Among the 10 sectors approved on Wednesday, the largest chunk of the incentives, at over Rs 57,000 crore, would go to automobile and automobile components businesses followed by ACC battery at over Rs 18,000 crore.
Pharma products, for which Rs 15,000-crore PLI was announced, include patented drugs, biopharmaceuticals, phytopharmaceuticals (herbal), drugs not made in India, cell based or gene therapy products and orphan drugs (for very rare diseases) among others.
The scheme will be implemented by the respective ministries and departments.
However, the final proposals of PLI for individual sectors will be appraised by the Expenditure Finance Committee (EFC) and approved by the Cabinet within 45 days, sources said.
While industry players are still waiting for the fine print, many business leaders welcomed the scheme. Pankaj Patel, chairman of Cadila Healthcare, said the scheme was a step in the right direction. “Pharmaceuticals is a sector of strategic importance and thus any scheme that encourages indigenous research, high value product development is a welcome step.” Uday Kotak, president, Confederation of Indian Industry (CII), called the policy transformational and timely. It would facilitate India becoming a global manufacturing hub, according to Kotak. T V Narendran, managing director, Tata Steel, said with the government extending the scheme to 10 champion sectors, the country’s manufacturing growth was bound to catch more pace.
Savings, if any, from one PLI scheme
of an approved sector can be utilized to fund that of another sector approved by the empowered group of secretaries. Any new sector to be included under the PLI scheme
will require fresh approval of the Cabinet.
Briefing reporters after the Cabinet meeting, Finance Minister Nirmala Sitharaman said, “We are yet again proving that the policy that we are taking up even in PLI through which we want manufacturers to come to India is clearly to say we want to build on our strength but yet link with the global value chains.”

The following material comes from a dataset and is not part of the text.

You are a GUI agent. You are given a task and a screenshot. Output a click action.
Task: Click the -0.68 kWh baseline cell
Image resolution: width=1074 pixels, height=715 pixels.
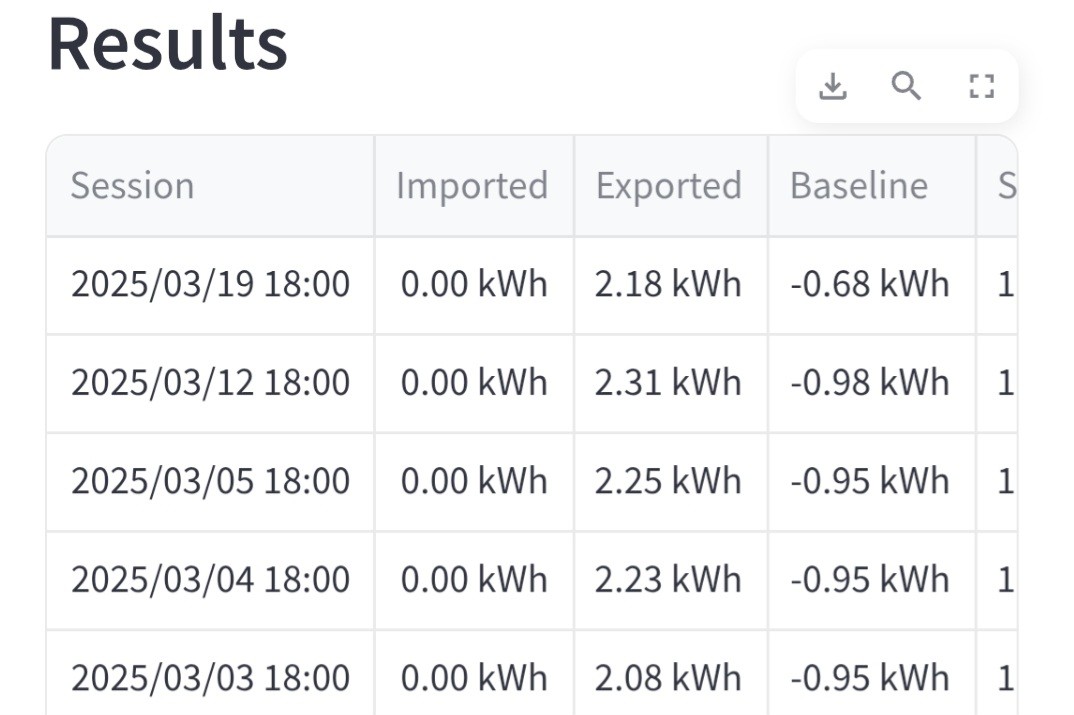click(871, 285)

“... so this PLI is also aimed at getting investments into the country. These financial incentives will make it attractive to produce in India and the selection of sectors has been based on that," she said.

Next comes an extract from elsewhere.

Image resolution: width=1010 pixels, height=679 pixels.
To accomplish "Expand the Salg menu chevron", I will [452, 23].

PLI in ACs is aimed at cutting down over Rs 15,000 crore worth of import of components annually. Of the Rs 22,000-crore AC market in India, only about 30 per cent value is added locally, according to estimates by industry bodies such as Consumer Electronics and Appliances Manufacturers Association (CEAMA).

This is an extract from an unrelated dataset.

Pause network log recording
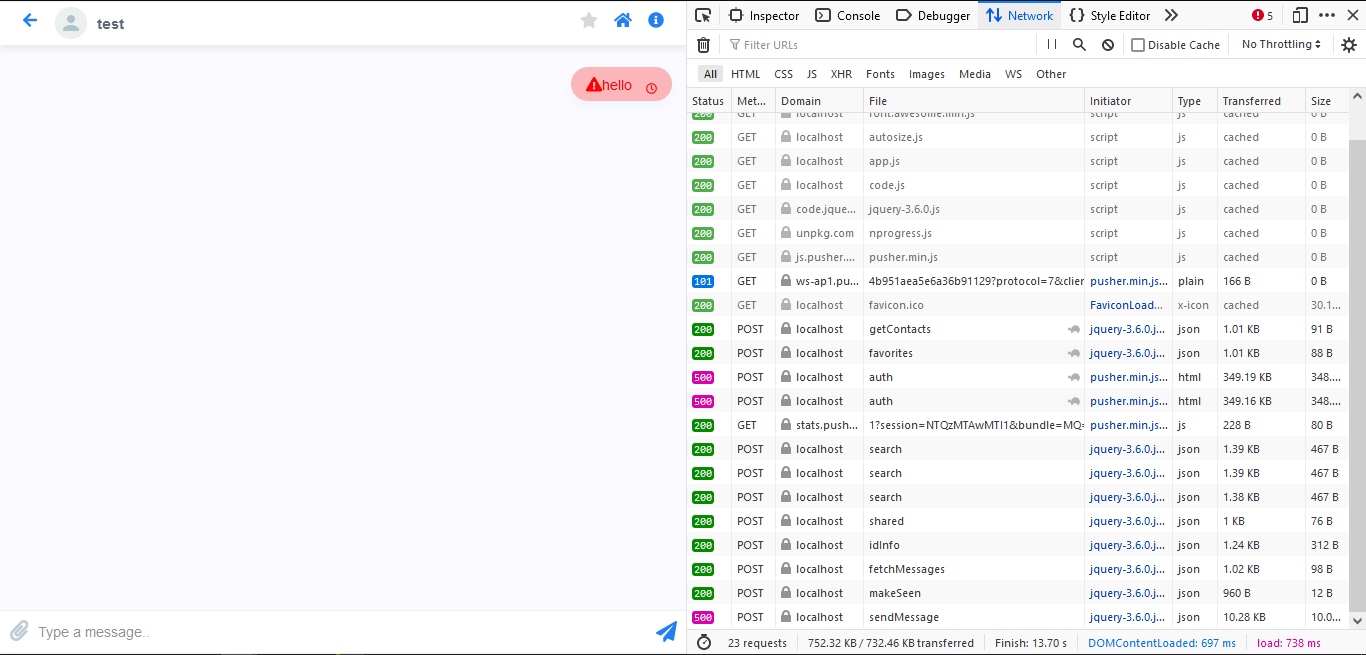The height and width of the screenshot is (655, 1366). [1052, 44]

However, LED has been a bone of contention between India and China. Nobody manufactures LED panels in India and continues to be imported. This makes up for over 60 per cent of the cost of making any LED TV. With Covid impacting the supply chain, the price of these panels has gone up by up to 120 per cent, adversely affecting companies operating in India (both global and local brands). In fact, all major brands, including Chinese, had to raise prices by 15-20 per cent between July and September.
Kamal Nandi, president of CEAMA and business head & executive vice president of Godrej Appliances, said, "We are committed to promoting domestic manufacturing of appliances and consumer electronics in the country. PLI will assist in the necessary boost to the ‘Make in India’ initiative and support India into becoming a manufacturing hub."
Textiles players want small companies to be also brought under PLI. Raja N Shanmugam, president of the Tirupur Exporters’ Association, said that giving a thrust to grow the man made fibre (MMF) and technical textiles arena had significant prospects.
On food products, PLI worth Rs 10,900 crore will be provided to boost local manufacturing in sectors like ready to eat, ready to cook (RTE/RTC), fruits & vegetables, honey, desi ghee, organic eggs and poultry meat, marine products etc.